Start The Party is almost a parody of the party game genre, which I could almost respect, but it’s still so annoying that it offends my sensibilities as a gamer. Start The Party doesn’t just target the casual crowd – it targets a casual crowd that has no experience or taste in video games. The game’s presentation is so exaggerated and obnoxious that you’ll think it was created to test the patience of parents. The game’s sound effects and intolerable announcer make playing Start The Party downright embarrassing for gamers who take their hobby seriously.
Not helping Start The Party’s cause is the fact that the majority of its minigames are shallow experiences, each comprised of less than a minute of gameplay. Many of the offerings reminded of WarioWare’s microgames, and were only slightly more complex. The use of augmented reality in these game’s makes them slightly more enjoyable, but can’t hide how one-dimensional they are for very long. Whether you’re hacking apart rocks or catching vegetables on a pizza pie, most of the minigames in Start the Party aren’t worth your time.
Some of the minigames are genuinely intuitive and enjoyable.
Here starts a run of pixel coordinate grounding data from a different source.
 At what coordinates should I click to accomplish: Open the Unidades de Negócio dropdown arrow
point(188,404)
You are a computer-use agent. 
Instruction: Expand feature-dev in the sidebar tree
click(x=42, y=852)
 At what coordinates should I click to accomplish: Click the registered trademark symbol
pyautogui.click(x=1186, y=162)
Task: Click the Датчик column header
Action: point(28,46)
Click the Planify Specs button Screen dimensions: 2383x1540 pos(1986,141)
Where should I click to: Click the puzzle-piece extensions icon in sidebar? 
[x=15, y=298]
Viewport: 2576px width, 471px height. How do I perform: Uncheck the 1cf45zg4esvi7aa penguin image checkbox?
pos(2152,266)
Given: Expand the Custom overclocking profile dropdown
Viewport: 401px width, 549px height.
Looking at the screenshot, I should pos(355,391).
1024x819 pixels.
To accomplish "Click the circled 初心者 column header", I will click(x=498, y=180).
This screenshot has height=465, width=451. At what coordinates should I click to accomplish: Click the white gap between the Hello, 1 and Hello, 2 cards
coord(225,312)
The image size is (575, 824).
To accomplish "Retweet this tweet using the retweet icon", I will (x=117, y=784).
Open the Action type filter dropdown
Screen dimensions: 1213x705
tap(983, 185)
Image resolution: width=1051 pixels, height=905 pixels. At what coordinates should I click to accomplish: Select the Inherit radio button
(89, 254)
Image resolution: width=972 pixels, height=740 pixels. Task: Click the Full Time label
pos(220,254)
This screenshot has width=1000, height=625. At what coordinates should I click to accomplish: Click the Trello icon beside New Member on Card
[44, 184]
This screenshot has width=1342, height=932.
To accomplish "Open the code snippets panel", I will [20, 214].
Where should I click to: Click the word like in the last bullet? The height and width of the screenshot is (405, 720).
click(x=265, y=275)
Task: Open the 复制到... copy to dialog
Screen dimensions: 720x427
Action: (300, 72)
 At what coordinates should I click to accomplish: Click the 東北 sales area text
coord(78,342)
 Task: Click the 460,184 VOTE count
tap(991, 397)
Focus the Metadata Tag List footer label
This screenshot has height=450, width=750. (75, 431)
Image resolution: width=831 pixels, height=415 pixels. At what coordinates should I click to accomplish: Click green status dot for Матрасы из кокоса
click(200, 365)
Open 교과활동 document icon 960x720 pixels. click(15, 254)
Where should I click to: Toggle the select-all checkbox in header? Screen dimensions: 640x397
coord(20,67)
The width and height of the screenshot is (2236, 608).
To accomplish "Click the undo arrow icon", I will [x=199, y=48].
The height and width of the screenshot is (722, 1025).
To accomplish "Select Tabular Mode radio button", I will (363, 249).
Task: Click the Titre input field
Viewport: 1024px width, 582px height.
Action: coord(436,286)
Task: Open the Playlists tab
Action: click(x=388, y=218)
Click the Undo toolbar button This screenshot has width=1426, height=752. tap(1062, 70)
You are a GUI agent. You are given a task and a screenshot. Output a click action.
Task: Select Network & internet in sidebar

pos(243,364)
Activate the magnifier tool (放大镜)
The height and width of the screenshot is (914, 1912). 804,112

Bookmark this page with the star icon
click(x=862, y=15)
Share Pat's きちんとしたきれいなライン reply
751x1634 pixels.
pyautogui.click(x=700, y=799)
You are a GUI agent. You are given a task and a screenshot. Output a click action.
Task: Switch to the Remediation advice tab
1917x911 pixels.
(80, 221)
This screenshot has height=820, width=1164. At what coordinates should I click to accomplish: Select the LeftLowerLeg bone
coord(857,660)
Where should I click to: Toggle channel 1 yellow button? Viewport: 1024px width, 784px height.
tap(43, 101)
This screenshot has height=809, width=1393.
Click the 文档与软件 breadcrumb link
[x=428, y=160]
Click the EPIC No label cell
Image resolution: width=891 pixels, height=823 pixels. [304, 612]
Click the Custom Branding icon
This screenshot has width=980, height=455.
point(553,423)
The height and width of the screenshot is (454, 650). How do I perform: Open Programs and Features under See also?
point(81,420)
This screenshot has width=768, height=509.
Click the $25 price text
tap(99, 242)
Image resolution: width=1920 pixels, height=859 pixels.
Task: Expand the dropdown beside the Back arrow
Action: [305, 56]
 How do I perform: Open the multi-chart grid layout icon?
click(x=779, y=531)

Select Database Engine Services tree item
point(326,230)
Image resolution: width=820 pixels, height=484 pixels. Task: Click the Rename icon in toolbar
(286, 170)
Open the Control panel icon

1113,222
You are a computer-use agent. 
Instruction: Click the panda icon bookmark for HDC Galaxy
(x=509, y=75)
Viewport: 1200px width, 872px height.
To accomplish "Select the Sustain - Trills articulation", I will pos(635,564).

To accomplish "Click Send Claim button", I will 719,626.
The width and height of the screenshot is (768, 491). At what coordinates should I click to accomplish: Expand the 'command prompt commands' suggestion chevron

One game involves little cartoon characters parachuting down the screen towards moving rafts. As the game starts, the controller in your hand is transformed into a fan, which you must wave at the falling parachuters to blow them towards safety. No matter which way move your arm or contort your wrist to get into position, the game accurately reads your movements. Likewise, the precision and ingenuity of the painting game, which requires you to paint in random shapes within strict time limits, evoked more spirited movement out of me than anything I’ve played on the Wii. I just wish there more of these types of minigames to play.
If Start The Party put half the effort into coming up with some additional creative and entertaining minigames as it does courting the casual crowd with flashy graphics and annoying sound effects, than I could recommend trying out this minigame collection in good conscience. As it stands, the novelty of playing around with augmented reality will quickly wear out under the weight of the game’s shallowness and obnoxious demeanor.